As soon as John and Joe arrived in L.A., John visited the crime scene. He said there was still coagulated blood and pieces of her gray matter on the floor. It was not wiped down. There was a possibility of collecting and interpreting forensic evidence. John connected with Detective Paul Coulter and other L.A. detectives, telling them about Durst and opening up a two-way flow of information. The LAPD was skeptical that the murder of Susan Berman was connected with a nineteen-year-old cold case about a missing person in Westchester. They were looking at a possible mob connection or at Berman’s on-again, off-again boyfriend/manager Nyle Brenner.
On January 11, 2001, Jonathan Bandler of the Journal News reported, “Los Angeles Police said yesterday that they were skeptical about whether the execution-style slaying of a writer there last month was connected to the 1982 disappearance of Kathleen Durst. Nevertheless, investigators from the Westchester DA’s office were in Los Angeles yesterday to see if it could stir up any new leads. . . . Los Angeles Police Detective Ron Phillips, a supervisor of the West Los Angeles Homicide Unit that is handling the Berman case, said Tuesday night that the cases were not connected. The Department spokesman reiterated that.”
My team certainly tried to convince them otherwise. One thing my team and the LAPD agreed on was that Susan must have known her killer. Forensics proved that she’d invited the Devil inside and trusted him enough to turn her back to him. John talked to a cop at the crime scene who told him that, assessing the trajectory of the entry wound and how she was struck, Susan had been bent over when she was shot. When they removed her body, there may have been a paper towel or a tissue underneath her with dog mess on it. This lends itself to th
e theory that she had bent over to clean up some dog poop when her executioner struck.
A major point of contention was whether Susan knew our case had been reopened. It had been in the New York Times! Robert was like a brother to her. Of course she knew. In The Jinx, her friend, the novelist Julie Smith, later confirmed it. She asked Susan about the article, and Susan told her back then, “I don’t want to talk about that. They’re out to get Bobby.”
Durst told Jarecki that he contacted Susan and that Susan said, “Bobby, this is terrible for you. I hate that you have to go through this.” Durst claimed Susan said the L.A. police contacted her and they wanted to talk to her about Kathie’s disappearance.
So Durst and Julie Smith both said Susan knew, but my office did not tell the L.A. police to talk to Susan about Kathie. We would not have had another agency do an interrogation in a case that we had meticulously and fastidiously studied for over a year. They wouldn’t know where to start on our case. As a courtesy, we notify another police agency when we are in their jurisdiction or are heading their way.

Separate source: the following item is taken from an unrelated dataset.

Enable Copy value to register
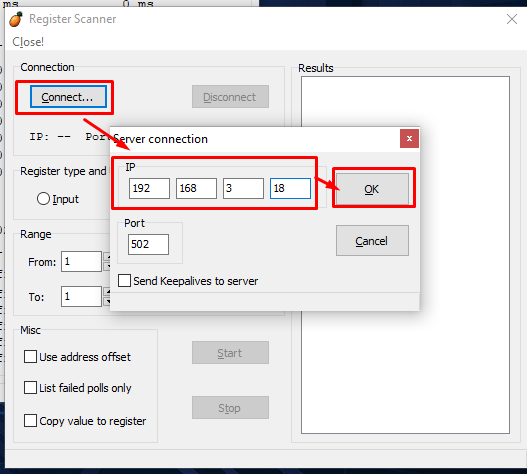Screen dimensions: 527x474 point(30,421)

L.A. was contacted only for the purpose of locating Susan so that I could send out John O’Donnell and Joe Becerra to question her using the vast amount of information that they had garnered. L.A. did not know why we wanted to talk to her, which might explain why they thought New York’s case had nothing to do with theirs. So they concluded early on that it was probably a mob hit because of Susan’s father or that her manager killed her, neither of which feeds into the idea that she was killed because we were coming out to talk to her.

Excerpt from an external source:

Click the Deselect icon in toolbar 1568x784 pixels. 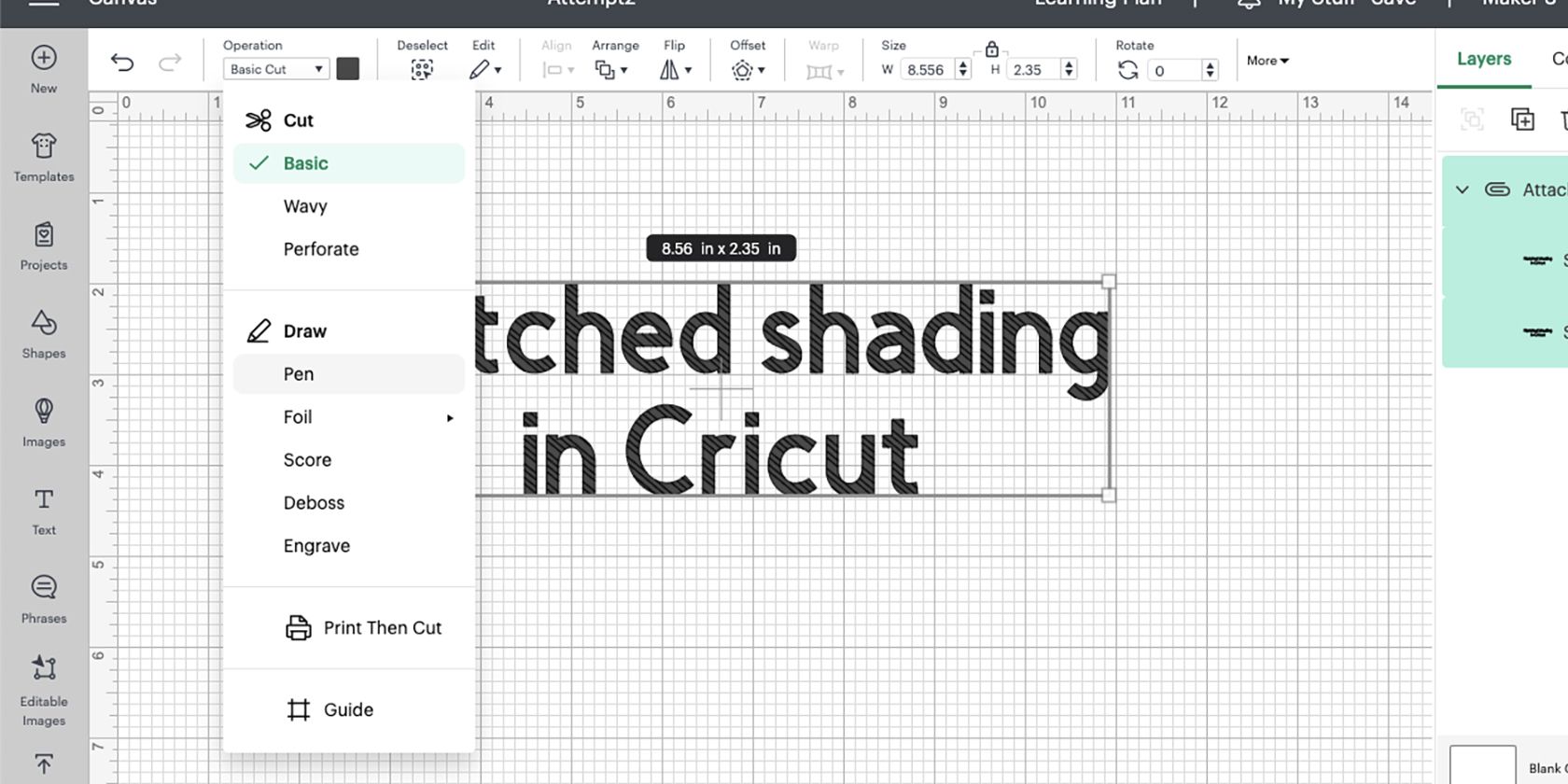pos(422,69)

The headlines—from the New York Times, A WITNESS POLICE HOPE COULD SOLVE ’82 MYSTERY KILLED; from the Los Angeles Times, POLICE HOPED TO QUESTION WRITER WHO WAS KILLED; from the New York Post, SLAIN WRITER FACED QUIZ OVER MISSING WOMAN—were more in tune with what was happening and what was needed.
But the fact is, there was no stone left unturned in the investigation. Susan would have known the investigation would lead to her. Kim Lankford says she and Susan had a conversation about being interviewed by law enforcement. She told Jarecki that Susan was excited about a new project that would “blow the socks off” something big. Was she so desperate for money that she’d reveal what she knew about Kathie and betray her close old friend, a man who was like a brother to her?